What to produce: Work through the listing below and count the lines that hold "Collapse". Answer with the number alone.

Data extracts:
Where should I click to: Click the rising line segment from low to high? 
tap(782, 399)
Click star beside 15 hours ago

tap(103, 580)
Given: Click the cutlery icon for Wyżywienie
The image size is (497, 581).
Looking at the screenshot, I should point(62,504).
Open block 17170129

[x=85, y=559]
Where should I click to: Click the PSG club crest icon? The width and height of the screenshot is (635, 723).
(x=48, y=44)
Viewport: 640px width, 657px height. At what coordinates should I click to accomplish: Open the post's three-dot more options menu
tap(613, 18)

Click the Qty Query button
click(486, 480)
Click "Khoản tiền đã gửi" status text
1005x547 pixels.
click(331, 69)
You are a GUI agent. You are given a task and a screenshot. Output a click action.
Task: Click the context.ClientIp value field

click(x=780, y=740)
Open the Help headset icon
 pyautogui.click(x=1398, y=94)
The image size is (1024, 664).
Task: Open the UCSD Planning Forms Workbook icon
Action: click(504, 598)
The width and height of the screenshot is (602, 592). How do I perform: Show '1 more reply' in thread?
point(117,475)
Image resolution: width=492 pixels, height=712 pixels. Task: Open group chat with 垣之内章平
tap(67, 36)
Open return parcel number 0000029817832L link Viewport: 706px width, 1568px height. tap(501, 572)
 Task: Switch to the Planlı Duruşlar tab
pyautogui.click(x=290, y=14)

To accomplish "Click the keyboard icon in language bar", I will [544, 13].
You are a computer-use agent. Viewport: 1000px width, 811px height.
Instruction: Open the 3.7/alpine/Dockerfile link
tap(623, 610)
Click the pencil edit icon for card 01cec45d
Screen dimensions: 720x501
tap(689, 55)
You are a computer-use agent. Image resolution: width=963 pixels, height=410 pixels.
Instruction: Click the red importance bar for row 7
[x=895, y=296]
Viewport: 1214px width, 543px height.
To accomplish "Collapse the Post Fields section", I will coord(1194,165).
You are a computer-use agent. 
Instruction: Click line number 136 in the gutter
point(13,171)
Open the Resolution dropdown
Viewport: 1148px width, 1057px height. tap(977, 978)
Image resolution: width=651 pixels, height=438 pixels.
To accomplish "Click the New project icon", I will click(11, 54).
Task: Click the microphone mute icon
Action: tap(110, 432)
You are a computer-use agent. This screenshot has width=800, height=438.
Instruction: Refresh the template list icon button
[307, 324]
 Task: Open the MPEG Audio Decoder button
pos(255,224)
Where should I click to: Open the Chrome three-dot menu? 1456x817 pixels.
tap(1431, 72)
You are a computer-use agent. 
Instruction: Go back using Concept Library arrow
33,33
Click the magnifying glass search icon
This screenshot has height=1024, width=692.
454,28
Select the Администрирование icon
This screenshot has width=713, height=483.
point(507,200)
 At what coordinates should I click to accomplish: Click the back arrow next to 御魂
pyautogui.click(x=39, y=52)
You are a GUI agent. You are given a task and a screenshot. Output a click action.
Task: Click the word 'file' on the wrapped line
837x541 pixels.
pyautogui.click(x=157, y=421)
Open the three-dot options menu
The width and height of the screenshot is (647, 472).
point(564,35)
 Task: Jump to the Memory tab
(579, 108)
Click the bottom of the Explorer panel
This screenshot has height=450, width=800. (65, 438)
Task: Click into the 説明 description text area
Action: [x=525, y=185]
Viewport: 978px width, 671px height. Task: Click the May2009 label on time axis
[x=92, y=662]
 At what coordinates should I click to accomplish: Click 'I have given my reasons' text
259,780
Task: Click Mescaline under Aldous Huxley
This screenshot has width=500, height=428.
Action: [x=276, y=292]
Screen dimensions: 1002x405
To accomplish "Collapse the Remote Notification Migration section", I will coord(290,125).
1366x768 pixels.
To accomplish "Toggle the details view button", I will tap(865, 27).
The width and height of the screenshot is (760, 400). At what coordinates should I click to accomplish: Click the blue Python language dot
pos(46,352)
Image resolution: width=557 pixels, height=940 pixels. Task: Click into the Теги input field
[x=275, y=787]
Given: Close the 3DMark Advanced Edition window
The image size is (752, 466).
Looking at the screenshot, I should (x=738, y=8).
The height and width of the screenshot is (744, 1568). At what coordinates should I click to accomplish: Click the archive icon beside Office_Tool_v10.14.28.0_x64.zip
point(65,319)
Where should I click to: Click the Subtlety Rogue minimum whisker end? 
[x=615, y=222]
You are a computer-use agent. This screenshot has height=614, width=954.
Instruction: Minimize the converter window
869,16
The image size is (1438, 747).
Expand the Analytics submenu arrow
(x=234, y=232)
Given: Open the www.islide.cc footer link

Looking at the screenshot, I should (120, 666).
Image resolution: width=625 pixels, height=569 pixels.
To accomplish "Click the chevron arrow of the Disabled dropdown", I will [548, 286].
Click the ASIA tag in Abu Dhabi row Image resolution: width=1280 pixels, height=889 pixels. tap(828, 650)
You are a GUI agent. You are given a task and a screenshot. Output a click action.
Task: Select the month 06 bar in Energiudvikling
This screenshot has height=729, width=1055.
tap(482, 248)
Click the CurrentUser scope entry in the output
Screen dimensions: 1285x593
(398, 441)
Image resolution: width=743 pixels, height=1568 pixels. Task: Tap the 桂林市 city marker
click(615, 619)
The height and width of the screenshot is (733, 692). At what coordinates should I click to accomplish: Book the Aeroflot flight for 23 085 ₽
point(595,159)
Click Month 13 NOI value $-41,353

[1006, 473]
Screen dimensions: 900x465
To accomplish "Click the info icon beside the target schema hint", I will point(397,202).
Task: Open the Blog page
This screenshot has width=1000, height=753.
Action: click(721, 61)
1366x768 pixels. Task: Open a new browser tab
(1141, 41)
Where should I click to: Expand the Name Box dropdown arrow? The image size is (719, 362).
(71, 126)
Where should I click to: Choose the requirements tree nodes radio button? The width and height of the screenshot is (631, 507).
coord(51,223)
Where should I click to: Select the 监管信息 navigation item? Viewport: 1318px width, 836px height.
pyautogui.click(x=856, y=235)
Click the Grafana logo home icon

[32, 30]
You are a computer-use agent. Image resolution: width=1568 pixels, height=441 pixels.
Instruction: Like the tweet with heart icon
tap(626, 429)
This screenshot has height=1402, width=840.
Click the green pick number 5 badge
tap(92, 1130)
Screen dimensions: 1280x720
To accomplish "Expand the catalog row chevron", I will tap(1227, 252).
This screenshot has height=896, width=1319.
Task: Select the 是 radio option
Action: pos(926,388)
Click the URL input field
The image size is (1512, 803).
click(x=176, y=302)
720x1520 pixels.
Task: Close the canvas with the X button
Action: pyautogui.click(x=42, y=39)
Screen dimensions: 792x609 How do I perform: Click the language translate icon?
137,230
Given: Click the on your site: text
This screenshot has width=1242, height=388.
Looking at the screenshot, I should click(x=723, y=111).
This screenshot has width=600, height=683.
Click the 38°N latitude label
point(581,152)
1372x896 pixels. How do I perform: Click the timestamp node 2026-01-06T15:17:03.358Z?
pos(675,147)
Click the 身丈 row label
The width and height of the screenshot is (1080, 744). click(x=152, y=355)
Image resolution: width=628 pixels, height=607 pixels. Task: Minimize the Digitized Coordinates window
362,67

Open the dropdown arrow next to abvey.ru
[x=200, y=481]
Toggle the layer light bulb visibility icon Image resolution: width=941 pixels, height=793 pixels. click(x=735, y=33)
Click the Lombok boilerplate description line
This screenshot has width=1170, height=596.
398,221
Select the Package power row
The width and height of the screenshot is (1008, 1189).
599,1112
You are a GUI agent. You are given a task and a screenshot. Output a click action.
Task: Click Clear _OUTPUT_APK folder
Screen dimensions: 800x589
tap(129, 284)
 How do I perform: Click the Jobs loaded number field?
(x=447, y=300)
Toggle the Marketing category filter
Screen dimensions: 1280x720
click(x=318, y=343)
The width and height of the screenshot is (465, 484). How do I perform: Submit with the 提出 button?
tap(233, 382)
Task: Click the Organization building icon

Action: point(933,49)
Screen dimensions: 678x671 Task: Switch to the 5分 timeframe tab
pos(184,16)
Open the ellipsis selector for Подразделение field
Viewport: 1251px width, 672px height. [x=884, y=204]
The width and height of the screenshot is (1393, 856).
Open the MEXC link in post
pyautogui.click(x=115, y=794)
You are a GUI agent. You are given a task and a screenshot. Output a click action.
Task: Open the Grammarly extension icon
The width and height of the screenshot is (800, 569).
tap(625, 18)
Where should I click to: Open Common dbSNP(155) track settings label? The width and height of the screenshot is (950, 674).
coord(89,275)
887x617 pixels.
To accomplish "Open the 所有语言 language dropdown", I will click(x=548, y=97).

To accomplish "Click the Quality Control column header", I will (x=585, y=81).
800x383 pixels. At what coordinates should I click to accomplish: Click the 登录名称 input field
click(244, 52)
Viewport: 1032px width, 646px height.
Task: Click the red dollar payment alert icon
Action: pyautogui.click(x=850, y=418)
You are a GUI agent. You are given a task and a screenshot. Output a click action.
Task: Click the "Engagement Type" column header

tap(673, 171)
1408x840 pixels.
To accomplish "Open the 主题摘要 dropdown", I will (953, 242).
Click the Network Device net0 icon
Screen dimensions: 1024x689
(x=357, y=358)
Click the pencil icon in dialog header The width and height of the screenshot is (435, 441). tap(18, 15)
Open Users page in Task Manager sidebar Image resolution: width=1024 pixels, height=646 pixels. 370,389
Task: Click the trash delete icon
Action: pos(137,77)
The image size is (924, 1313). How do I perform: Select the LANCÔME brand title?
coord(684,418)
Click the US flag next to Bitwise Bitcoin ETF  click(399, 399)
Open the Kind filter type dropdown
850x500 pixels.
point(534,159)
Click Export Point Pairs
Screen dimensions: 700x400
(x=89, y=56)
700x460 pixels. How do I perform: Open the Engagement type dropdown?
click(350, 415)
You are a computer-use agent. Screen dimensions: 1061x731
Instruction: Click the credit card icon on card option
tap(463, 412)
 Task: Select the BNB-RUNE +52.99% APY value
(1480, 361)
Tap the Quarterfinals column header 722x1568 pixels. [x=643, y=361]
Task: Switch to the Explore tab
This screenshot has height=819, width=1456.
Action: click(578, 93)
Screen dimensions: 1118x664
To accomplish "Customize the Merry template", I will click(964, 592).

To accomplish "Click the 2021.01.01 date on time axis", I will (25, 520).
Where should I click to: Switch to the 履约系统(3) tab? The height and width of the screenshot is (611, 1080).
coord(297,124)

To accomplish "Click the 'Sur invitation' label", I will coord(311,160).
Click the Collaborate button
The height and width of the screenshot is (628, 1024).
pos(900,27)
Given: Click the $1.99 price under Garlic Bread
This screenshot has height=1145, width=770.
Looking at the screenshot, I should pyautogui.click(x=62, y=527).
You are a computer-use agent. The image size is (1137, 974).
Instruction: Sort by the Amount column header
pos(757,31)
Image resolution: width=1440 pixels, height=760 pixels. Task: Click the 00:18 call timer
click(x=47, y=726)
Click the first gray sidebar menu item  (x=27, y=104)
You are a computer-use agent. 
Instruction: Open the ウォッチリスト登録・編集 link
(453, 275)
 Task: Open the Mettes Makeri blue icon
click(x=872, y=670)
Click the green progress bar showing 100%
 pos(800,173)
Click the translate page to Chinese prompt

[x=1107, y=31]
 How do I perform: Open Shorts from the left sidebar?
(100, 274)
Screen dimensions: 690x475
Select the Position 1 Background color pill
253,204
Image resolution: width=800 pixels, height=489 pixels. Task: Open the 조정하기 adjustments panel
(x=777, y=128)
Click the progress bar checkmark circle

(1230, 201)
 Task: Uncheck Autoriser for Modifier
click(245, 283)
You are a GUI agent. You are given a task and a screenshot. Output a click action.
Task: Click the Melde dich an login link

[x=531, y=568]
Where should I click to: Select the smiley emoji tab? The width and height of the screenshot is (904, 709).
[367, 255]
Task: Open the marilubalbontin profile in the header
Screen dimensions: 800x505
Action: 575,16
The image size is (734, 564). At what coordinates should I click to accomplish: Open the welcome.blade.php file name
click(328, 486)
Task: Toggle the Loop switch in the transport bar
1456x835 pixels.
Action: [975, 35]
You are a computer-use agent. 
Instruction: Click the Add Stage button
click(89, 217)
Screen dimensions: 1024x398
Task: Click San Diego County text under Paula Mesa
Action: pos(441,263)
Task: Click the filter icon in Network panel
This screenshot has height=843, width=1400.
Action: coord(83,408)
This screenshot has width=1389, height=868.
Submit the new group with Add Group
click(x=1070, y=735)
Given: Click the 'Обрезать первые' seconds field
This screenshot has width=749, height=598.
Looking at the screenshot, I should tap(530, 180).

Exercise answer: 2